A little over four years ago, the Bitcoin blockchain became full. By this we mean that literally every block was full of transactions, and there was no room for anymore.
By default, Bitcoin has a 1 megabyte limit for transactions, which in those days translated to about 2,000 transactions maximum.
Today it’s not quite double more thanks to an innovation called SegWit, which is a necessary part of a larger scaling upgrade called the Lightning Network.
Of Second Layers And Business Models
Known as a “second layer” scaling solution, the Lightning Network removes transactions from the Bitcoin network’s blockchain and wraps them into much tighter bundles. To secure the transactions, Lightning node operators lock up funds in excess of the amounts being transferred.
The problem of Bitcoin scaling is not a new one in society by any means. It’s the same problem that’s been faced by civil engineers trying to build roads for years. How do you ensure that everyone has access, while keeping the roads in good repair?
The Bitcoin version of road taxes is transaction fees. In Bitcoin, these fees are a lot higher than they used to be because, again, block space is continually limited.
There you have it, the crux of the issue. A few developers including longtime project leader Gavin Andresen and Bitcoinj (Java) creator Mike Hearn advocated a short-term solution of increasing the block size.

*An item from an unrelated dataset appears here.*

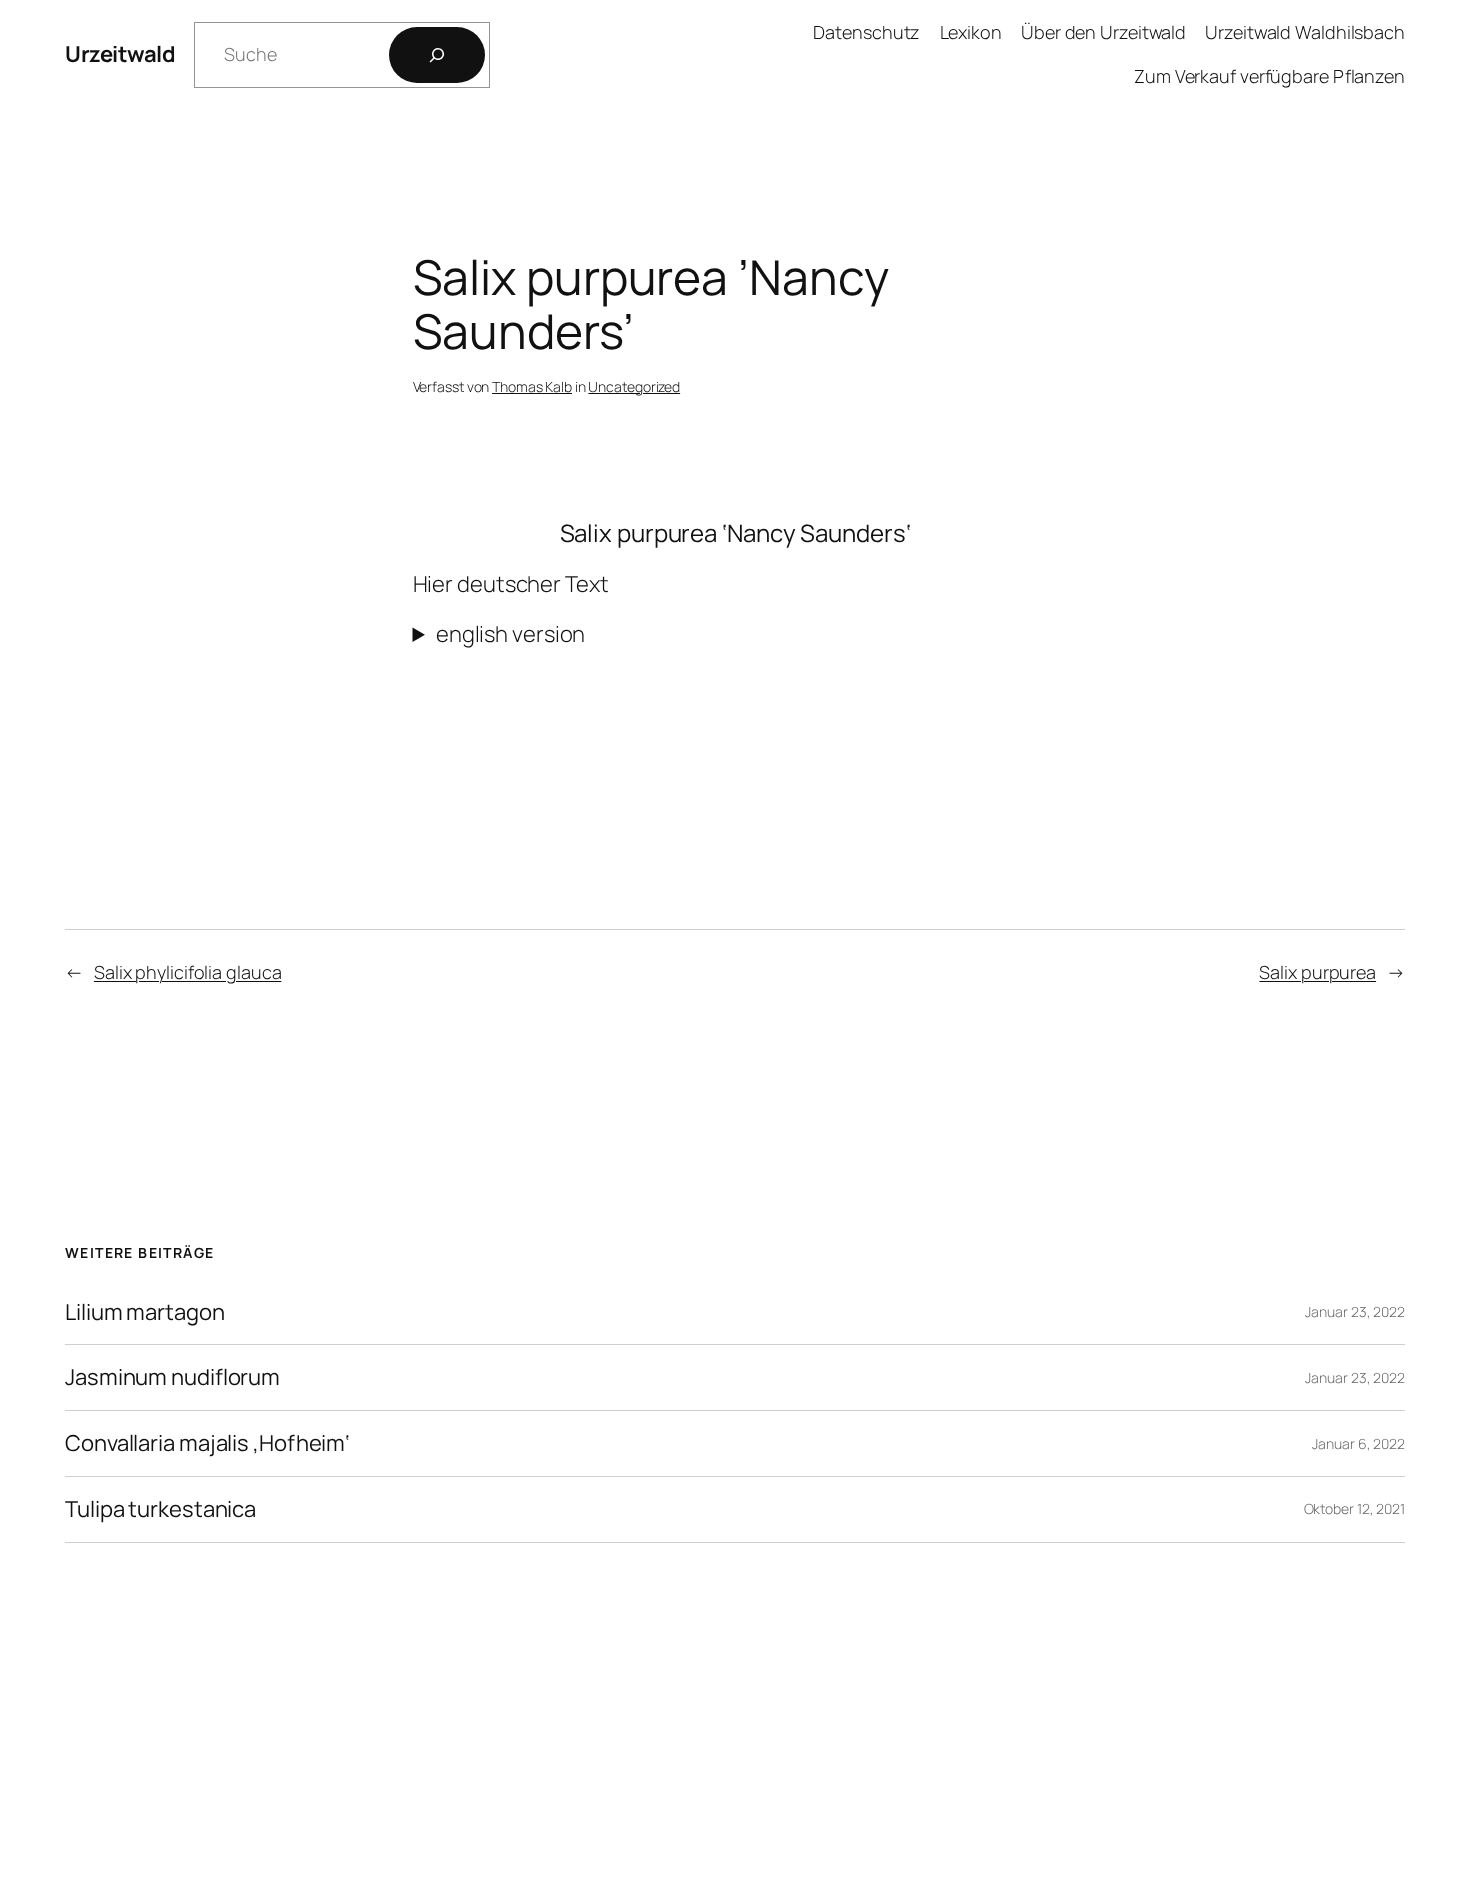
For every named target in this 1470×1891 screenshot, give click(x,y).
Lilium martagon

A larger, louder group of developers opposed this idea, saying that increasing the block space would make the network less efficient. Their argument also hinges on the idea that, because of increased bandwidth requirements, the Bitcoin network would become less decentralized as a result of increasing the size of each block.
The problem with both arguments, in those days, was that neither had an opportunity to prove itself.

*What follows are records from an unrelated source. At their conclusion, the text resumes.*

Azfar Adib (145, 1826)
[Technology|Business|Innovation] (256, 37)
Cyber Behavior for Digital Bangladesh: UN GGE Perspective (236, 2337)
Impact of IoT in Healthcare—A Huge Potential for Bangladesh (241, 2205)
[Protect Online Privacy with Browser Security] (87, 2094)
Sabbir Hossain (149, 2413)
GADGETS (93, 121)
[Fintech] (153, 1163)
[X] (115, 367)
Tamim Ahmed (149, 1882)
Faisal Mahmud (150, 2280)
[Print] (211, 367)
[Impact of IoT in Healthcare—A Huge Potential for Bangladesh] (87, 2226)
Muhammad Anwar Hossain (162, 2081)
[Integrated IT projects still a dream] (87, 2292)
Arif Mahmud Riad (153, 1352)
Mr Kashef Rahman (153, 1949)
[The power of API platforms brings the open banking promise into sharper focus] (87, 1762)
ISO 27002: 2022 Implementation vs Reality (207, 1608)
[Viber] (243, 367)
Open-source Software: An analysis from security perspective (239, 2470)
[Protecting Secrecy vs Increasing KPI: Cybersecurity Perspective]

The Fork Heard Round The World
Over time, a growing chorus of people picked sides in the debates that began to rage as two important things happened. One of these things was a return of strong demand for Bitcoin and the other was the advent of Ethereum, which led to a massive wave of interest from the mainstream through the various ICO offerings (as well as scandals).

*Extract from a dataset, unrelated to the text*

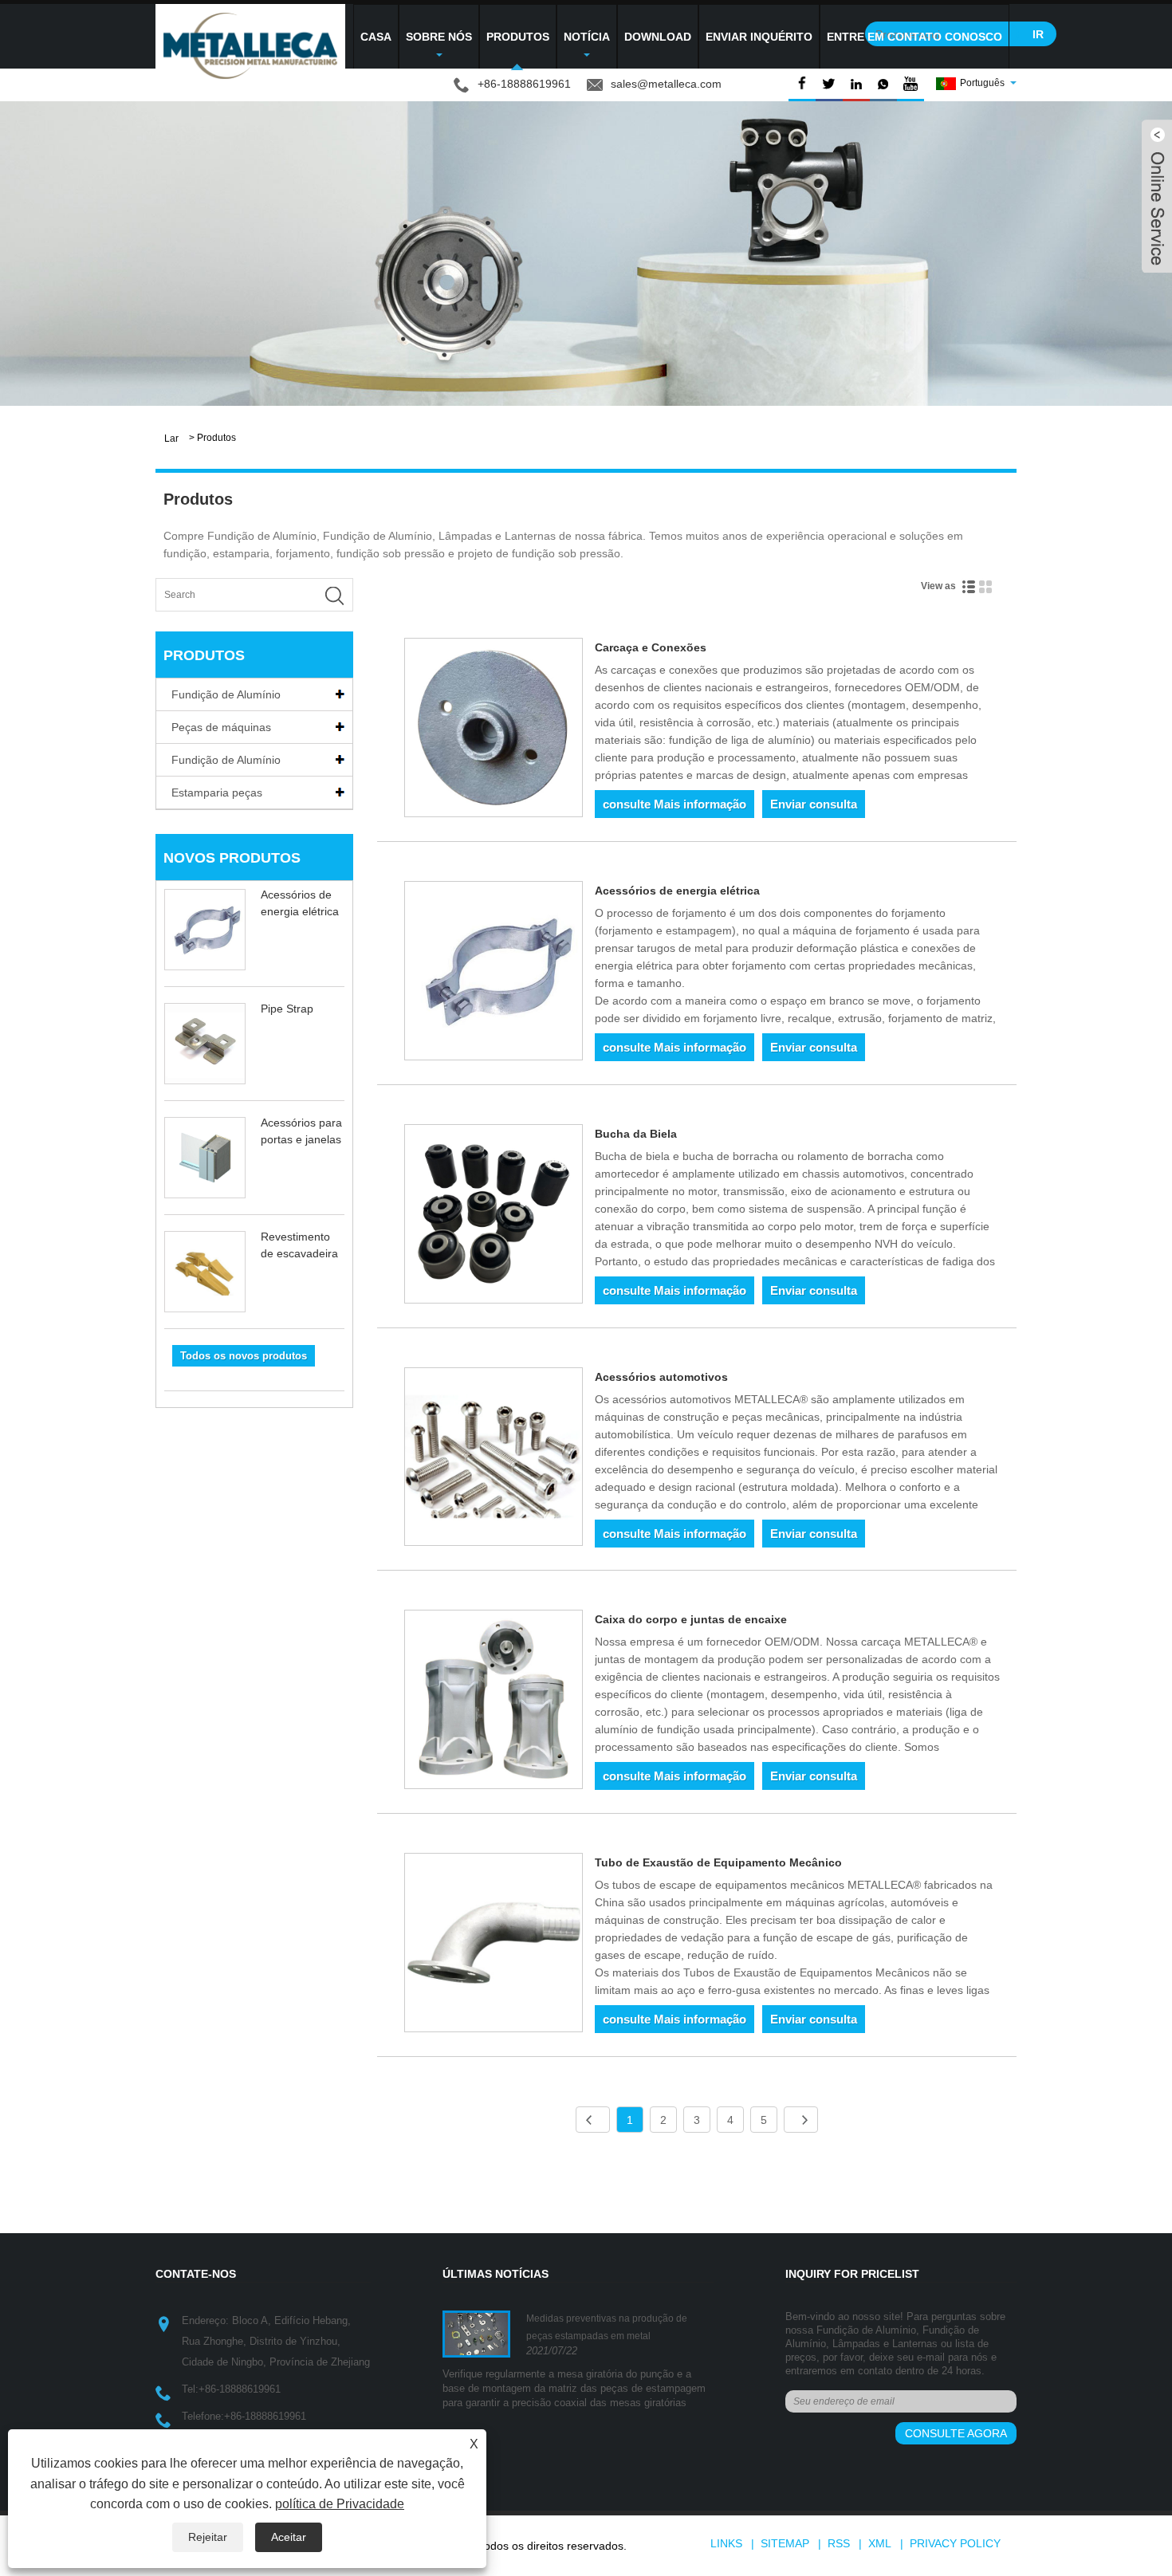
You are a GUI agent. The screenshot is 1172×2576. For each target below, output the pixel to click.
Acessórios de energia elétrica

In mid-2017, just as Bitcoin was preparing its first historic run past $20,000, long-time Bitcoin investor Roger Ver and self-proclaimed Satoshi Nakamoto Craig Wright launched Bitcoin Cash.
To date, Bitcoin Cash seems no more or less decentralized than Bitcoin, all things considered, and has the added benefit of extremely low transaction fees.
Bitcoin retains its maket dominance.
But a massive negative also came out of the rift, a rift which has never been healed.
Today, the “Bitcoin” community is split along three lines.
“Bitcoin Maximalists” are the camp who believed that blocks should remain small. They count among their members a number of reputable computer scientists and cryptographers including Adam Back, who was cited in Satoshi Nakamoto’s Bitcoin whitepaper.
Bitcoin Cash proponents are the original group who first tried to fork Bitcoin the honest way, creating software like Bitcoin Classic in hopes of attracting popular support, which never materialized from the mining camps at least.
Then there are the Craig Wright supporters, who again forked the Bitcoin blockchain in 2018 to create Bitcoin SV (Satoshi Vision) after a row between Roger Ver, Craig Wright, and Calvin Ayre.
Combined, the groups would be more powerful than they are working in silos.
Factionalism, in this case, has done nothing but slow the progress of Bitcoin as a whole. As I’ve written before, the “real” Bitcoin is far less important than the real mission thereof.